= Prompt =
Could you reproduce word for word everything in the excerpt on hepatitis A and Japanese encephalitis from "2. Japanese encephalitis" down to "the human population."?

= Excerpt provided =
The hepatitis A virus is one of the most frequent causes of foodborne infection. Epidemics related to contaminated food or water can erupt explosively, such as the epidemic in Shanghai in 1988 that affected about 300 000 people. Hepatitis A viruses persist in the environment and can resist food-production processes routinely used to inactivate and/or control bacterial pathogens.

2. Japanese encephalitis (JE) – my daughter

Japanese encephalitis is a viral disease that infects animals and humans. It is transmitted by mosquitoes and in humans causes inflammation of the membranes around the brain. Intensification and expansion of irrigated rice production systems in South and South-East Asia over the past 20 years have had an important impact on the disease burden caused by Japanese encephalitis. Where irrigation expands into semi-arid areas, the flooding of the fields at the start of each cropping cycle leads to an explosive build-up of the mosquito population. This may cause the circulation of the virus to spill over from their usual hosts (birds and pigs) into the human population.

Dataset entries
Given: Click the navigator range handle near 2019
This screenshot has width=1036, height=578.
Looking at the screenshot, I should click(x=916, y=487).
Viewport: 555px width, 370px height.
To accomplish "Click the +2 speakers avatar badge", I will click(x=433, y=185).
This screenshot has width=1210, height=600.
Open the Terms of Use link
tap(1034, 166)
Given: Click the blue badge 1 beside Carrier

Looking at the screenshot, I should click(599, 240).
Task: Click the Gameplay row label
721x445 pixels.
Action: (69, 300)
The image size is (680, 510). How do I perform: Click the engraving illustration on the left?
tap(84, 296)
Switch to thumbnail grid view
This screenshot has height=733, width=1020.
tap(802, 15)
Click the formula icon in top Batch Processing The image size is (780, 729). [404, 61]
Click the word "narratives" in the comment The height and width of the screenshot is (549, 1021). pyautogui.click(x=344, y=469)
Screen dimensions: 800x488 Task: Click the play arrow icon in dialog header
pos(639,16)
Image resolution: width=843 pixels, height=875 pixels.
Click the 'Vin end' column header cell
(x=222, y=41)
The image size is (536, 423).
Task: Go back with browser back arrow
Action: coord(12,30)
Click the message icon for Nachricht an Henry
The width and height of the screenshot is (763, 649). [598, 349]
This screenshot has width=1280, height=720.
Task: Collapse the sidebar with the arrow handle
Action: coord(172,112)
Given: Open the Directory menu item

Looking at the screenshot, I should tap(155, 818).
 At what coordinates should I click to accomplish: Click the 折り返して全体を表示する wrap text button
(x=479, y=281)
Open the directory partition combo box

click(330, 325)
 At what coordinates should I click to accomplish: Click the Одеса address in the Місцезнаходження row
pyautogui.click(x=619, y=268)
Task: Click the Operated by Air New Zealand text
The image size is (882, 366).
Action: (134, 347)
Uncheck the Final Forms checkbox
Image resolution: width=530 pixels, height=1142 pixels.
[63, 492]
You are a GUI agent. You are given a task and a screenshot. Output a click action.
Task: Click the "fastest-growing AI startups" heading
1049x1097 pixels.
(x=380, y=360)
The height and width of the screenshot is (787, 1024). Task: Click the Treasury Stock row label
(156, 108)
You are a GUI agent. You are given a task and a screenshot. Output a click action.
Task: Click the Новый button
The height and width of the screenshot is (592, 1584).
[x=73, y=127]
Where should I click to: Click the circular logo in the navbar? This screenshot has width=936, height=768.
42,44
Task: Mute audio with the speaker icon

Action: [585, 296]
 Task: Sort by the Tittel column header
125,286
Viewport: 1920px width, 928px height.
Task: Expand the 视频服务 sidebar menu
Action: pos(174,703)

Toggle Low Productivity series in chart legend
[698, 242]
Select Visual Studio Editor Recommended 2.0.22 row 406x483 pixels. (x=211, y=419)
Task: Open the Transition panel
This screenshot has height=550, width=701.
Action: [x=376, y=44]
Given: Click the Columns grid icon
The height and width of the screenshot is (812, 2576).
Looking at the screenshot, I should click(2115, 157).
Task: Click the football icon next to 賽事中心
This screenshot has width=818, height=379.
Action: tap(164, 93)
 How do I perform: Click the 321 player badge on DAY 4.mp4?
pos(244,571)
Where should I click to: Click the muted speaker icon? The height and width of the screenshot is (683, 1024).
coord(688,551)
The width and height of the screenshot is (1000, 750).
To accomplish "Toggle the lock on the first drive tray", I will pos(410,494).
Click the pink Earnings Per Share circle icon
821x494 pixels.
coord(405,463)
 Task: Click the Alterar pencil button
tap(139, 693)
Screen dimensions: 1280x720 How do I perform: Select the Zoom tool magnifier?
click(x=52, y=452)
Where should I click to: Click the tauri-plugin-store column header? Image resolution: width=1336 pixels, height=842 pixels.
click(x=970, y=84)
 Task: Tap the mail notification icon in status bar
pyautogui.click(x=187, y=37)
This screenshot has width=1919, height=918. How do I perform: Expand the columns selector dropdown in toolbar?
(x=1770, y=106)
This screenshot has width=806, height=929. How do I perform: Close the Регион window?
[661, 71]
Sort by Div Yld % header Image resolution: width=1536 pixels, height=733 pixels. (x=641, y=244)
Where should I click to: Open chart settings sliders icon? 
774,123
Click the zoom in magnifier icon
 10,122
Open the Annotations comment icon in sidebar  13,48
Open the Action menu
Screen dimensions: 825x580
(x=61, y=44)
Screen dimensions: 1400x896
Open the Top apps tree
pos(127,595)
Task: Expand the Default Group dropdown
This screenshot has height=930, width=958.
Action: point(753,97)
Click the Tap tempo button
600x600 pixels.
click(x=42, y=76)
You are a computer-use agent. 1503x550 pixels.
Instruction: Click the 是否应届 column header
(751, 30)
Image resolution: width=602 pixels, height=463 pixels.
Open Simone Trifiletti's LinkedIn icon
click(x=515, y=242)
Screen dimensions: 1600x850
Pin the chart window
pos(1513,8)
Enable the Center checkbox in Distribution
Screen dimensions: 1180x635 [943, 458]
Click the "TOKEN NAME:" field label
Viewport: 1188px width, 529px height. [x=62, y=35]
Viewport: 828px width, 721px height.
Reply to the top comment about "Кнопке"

= Output for this task =
2. Japanese encephalitis (JE) – my daughter

Japanese encephalitis is a viral disease that infects animals and humans. It is transmitted by mosquitoes and in humans causes inflammation of the membranes around the brain. Intensification and expansion of irrigated rice production systems in South and South-East Asia over the past 20 years have had an important impact on the disease burden caused by Japanese encephalitis. Where irrigation expands into semi-arid areas, the flooding of the fields at the start of each cropping cycle leads to an explosive build-up of the mosquito population. This may cause the circulation of the virus to spill over from their usual hosts (birds and pigs) into the human population.